Calculated Vibrational Properties of Pigments in Protein Binding Sites

Tuesday January 17, 2012

1:30pm PHYS 242

Coffee and doughnuts served at 1:15pm in the same room.

http://www.phy-astr.gsu.edu/hastings/index.html

Detailed computational studies of the vibrational properties of quinones involved in solar energy conversion processes in photosynthetic reaction centers have been undertaken. The primary focus of these studies has been the calculation of the vibrational properties of the ubiquinone molecule that occupies the QA binding site in purple bacterial photosynthetic reaction centers. The applicability of the calculations is demonstrated via simulation of available experimental (isotope edited) FTIR difference spectra. The experimental FTIR spectra for neutral ubiquinone in solution are very different from the spectra associated with ubiquinone in the QA binding site. For this reason a QM/MM method (ONIOM method) was used in which the pigment was treated using density functional theory based methods while the protein was treated using molecular mechanics.
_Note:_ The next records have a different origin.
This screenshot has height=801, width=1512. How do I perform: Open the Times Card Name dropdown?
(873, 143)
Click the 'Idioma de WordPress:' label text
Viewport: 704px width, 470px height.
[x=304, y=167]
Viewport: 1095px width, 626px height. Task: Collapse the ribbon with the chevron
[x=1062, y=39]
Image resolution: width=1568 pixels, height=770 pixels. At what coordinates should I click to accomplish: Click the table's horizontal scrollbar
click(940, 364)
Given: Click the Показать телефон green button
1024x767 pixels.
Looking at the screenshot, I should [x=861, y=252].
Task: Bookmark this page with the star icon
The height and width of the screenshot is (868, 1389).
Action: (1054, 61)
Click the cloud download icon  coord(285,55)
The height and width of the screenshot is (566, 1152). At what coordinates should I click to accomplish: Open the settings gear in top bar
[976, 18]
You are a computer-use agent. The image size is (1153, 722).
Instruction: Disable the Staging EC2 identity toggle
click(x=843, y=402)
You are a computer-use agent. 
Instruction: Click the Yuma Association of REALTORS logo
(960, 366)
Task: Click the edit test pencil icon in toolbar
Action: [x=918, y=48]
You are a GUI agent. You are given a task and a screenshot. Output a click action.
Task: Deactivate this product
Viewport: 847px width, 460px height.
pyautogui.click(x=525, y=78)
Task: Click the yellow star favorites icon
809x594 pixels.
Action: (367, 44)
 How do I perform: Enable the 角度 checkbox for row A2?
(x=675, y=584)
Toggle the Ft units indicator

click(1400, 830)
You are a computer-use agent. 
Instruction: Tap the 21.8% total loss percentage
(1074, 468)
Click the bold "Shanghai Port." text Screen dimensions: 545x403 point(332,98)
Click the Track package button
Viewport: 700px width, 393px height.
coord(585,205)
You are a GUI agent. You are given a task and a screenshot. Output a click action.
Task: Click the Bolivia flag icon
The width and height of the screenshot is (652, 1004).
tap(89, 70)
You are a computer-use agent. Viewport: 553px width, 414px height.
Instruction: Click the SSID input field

The ONIOM calculated FTIR difference spectra accurately model the experimental spectra, and help resolve long standing and controversial issues related to how the ubiquinone in the QA binding site is hydrogen bonded. To further validate the usefulness of the ONIOM approach experimental isotope edited FTIR spectra obtained using purple bacterial reaction centers with a range of chainless symmetrical quinones incorporated were modeled. The agreement between the calculated and experimental spectra is outstanding. This work demonstrates that a computational-based interpretation of FTIR difference spectra associated with protein-bound cofactors is now possible. This approach will be applicable to FTIR studies of many pigment-containing proteins. Reference: Lamichhane and Hastings (2011) Calculated vibrational properties of pigments in protein binding sites, PNAS 108, 10526-10531.